Following in the footsteps of the 2007 and 2019 teams, Crothers and his team-mates completed the Championship clean sweep with a brilliant 59-5 win over a gallant Scotland in Cork.
It was their fourth bonus point victory out of five and stretched Ireland’s unbeaten home record in the U-20 Six Nations to eight games – with all eight seeing them score 30 points or more.
“Honestly I couldn’t be prouder of the boys,” admitted a beaming Crothers afterwards. “They put in some shift. Credit to the lads in the matchday 23, but it wasn’t just them. We had a huge squad coming into the Six Nations.
“Credit to the families, the support staff, everyone that’s supported the boys tonight. You know, it wouldn’t have happened without them.”
Richie Murphy’s youngsters were determined to thank the 8,008-strong Musgrave Park crowd with a big final performance, delivering nine tries with UCD winger Fionn Gibbons scoring two of them.
They have diligently gone about their business each week, building some impressive combinations across the pitch, the pack gobbling up the metres and the backs, including top try scorer Matthew Devine, ruthlessly sharp in their finishing.
A relatively clean bill of health – apart from Ben Brownlee’s broken hand – allowed Ireland to put together a settled, multi-skilled side as the tournament progressed, with the 18-year-old Conor O’Tighearnaigh notably combining with Mark Morrissey in an ever-present lock pairing.
The likes of Ulster centres Jude Postlethwaite and Ben Carson also bounced back from recent injuries to feature during the latter rounds. The squad’s approach never changed from their ‘win the next moment’ mantra.

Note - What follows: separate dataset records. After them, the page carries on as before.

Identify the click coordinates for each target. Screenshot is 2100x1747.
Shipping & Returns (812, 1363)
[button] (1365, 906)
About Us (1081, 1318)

Crothers added: “I think most importantly we just take every moment as it comes. We’ve always got that attitude – win the next moment, win the next moment.

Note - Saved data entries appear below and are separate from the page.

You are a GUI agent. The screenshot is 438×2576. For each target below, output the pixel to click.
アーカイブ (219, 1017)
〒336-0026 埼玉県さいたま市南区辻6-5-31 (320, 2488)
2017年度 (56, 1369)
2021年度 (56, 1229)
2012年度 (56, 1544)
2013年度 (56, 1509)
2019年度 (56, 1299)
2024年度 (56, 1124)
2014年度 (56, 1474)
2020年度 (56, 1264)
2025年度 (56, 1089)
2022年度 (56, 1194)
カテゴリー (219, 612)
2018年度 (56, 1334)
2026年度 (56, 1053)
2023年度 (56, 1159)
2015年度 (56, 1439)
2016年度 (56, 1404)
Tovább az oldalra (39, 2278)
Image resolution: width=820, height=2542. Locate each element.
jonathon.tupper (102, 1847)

“That just keeps us resetting every time to continuously get better and improve every week. This crowd’s been amazing, throughout the three games we’ve had here in Cork. The boys thrive off it.”
On the biggest day of their rugby careers so far, Murphy’s charges showed admirable composure to cope with the weight of expectation, going into the game as heavy favourites given their own form and Scotland’s recent poor run of results.
Crothers said they stuck to the formula which served them so well in recent weeks, maintaining a steely focus despite the inevitable distractions that a Grand Slam decider brings both in camp and outside of it.
“This morning we spoke about not taking anything for granted, that we would go through our usual processes and give Scotland the respect they deserve,” explained the Ulster Academy back rower, who plays his club rugby with Ballynahinch.
“For periods of the game Scotland were dangerous. I am really proud of the boys, the way they stood up tonight.
“I don’t think we ever sat back and thought, ‘we’ve got this’. We just kept pushing ourselves to get better and put more points on the board.
“I just wanted to build a score that we felt we deserved. It’s unbelievable for me (as captain), but it is not a one-person show as you can see out there. I’m looking forward to the celebrations.”